Vengo subito al dunque, dicendole che sono un sacerdote diocesano di una cinquantina d’anni il quale ogni giorno di più si sente a disagio in questa Chiesa. Non mi ci raccapezzo più e fatico a trovare conforto anche in quei confratelli che, a prima vista, sembrerebbero ben orientati. Ma alla fine, gratta gratta, anche in loro c’è sempre qualcosa che non funziona. Condividono certe analisi e certi argomenti, ma quando si tratta di arrivare al punto si fermano. Oppure, questo nella maggior parte dei casi, la vedono giusta su un argomento ma sbagliata su un altro. Specialmente quando si tratta dell’Eucaristia. Guai a parlare di inginocchiarsi, guai a parlare di ringraziamento privato e, soprattutto, guai a porre l’accento sulla consacrazione. Insomma, sono disposti ad arrivare fino alla predica, ma poi si fermano.

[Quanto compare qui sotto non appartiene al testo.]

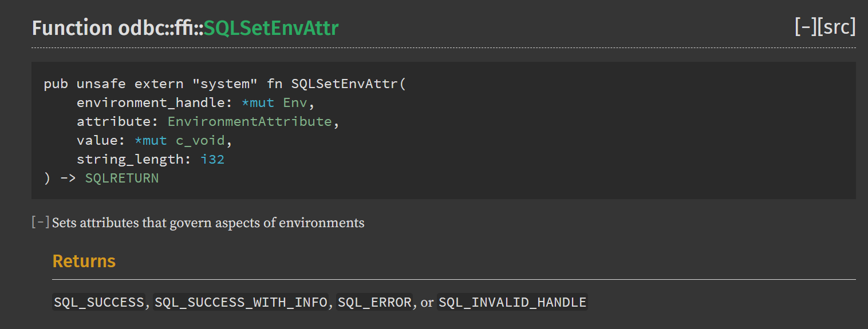Viewport: 868px width, 329px height.
Task: Click the SQL_INVALID_HANDLE code label
Action: point(512,302)
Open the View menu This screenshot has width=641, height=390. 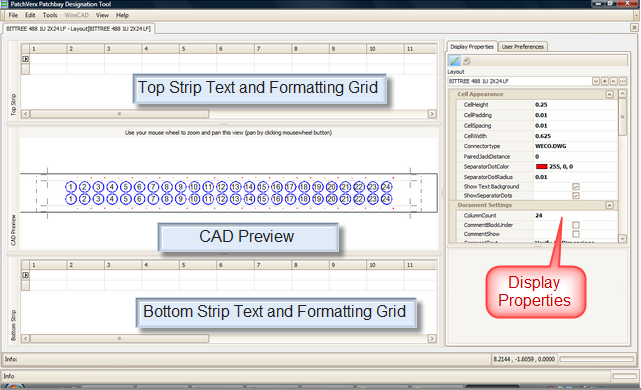pyautogui.click(x=102, y=15)
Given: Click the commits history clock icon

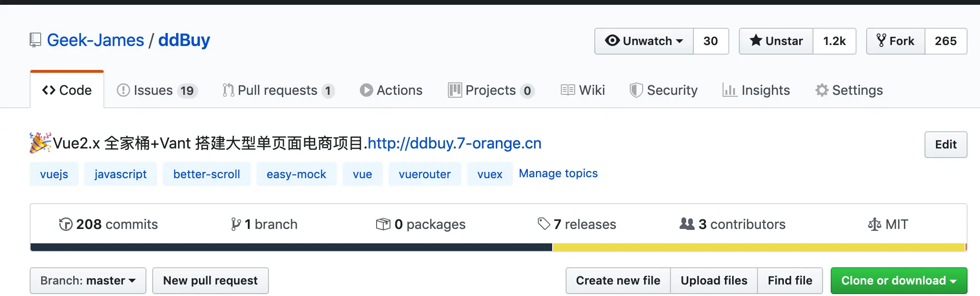Looking at the screenshot, I should tap(66, 224).
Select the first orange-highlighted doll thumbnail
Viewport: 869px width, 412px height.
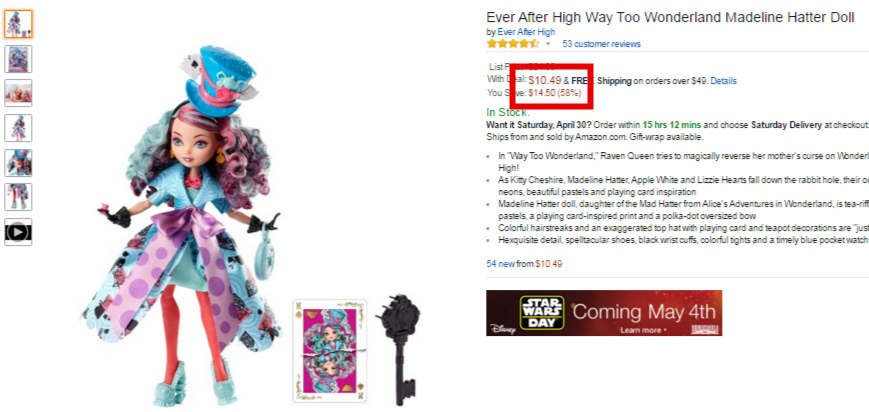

Allora, premesso che ho già cambiato parrocchia più volte e anche diocesi senza trovare risposte, che cosa può fare un povero prete come me?

Un caro saluto

don Francesco

 .

Egregio dott. Gnocchi,

come riporta il bollettino “la Pieve” di settembre-ottobre 2014 (anno XXXIX numero 3 p. 30-31) dell’unità pastorale (!?) di Iseo e Clusane, della diocesi di Brescia, il 21 settembre il Vescovo di Brescia, in cattedrale, ha nominato i ministri laici dell’Eucaristia. Ma le sembra normale che nell’unità pastorale di Iseo-Clusane che conta settemila anime (ovviamente non tutti credenti e praticanti) ed in cui prestano servizio sei preti, SEI (alla faccia dell’accorpamento di parrocchie per ovviare alla carenza di preti), il Vescovo abbia nominato ben 15 ministri straordinari laici dell’eucarestia di cui tre sono suore?
Ma dove sono queste chiese stracolme di fedeli che sgomitano per comunicarsi e che quindi necessitano di così tanti ministri straordinari? E se la comunione la danno i laici, anche ai malati a domicilio, i preti che cosa fanno tutto il giorno? Che situazione straordinaria stiamo vivendo da richiedere nuovi mezzi straordinari?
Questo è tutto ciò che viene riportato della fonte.